We examine factors associated with persistent frequent emergency department (ED) use during a 2-year period among Medicare beneficiaries.

Methods:

We conducted a retrospective, claims-based analysis of fee-for-service Medicare beneficiaries, using the Chronic Condition Data Warehouse's random 20% sample files.
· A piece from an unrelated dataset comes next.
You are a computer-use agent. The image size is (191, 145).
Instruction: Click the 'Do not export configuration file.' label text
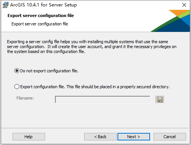point(49,71)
We used multinomial logistic regression models to compare frequent ED use (defined as 4 or more ED visits per year) with infrequent use (1 to 3 visits per year), non-ED use, and death in 2010 as a function of sociodemographic, primary care, clinical characteristics, and 2009 ED use.

Results:

Approximately 1.1% of Medicare beneficiaries were persistent frequent ED users, defined as experiencing frequent ED use in 2009 and 2010 consecutively. Of the 3.3% of Medicare beneficiaries who were frequent ED users in 2009, 34.3% were frequent ED users, 19.4% were non-ED users, 39.0% were infrequent ED users, and 7.4% died in 2010. Frequent ED use in 2009 was highly associated with frequent ED use in 2010 (relative risk ratio 35.2; 95% confidence interval 34.5 to 35.8). Younger age, Medicaid status, and mental illness were also strong predictors of frequent ED use. The probability of frequent ED use in 2010 was 3.4% for the total sample, but was 19.4% for beneficiaries who were frequent users in 2009 and 49.0% for beneficiaries in the youngest age group who had mental illness, Medicaid, and frequent ED use in 2009.

Conclusion:

Efforts to curtail frequent ED use in Medicare should focus on disabled, socially vulnerable beneficiaries.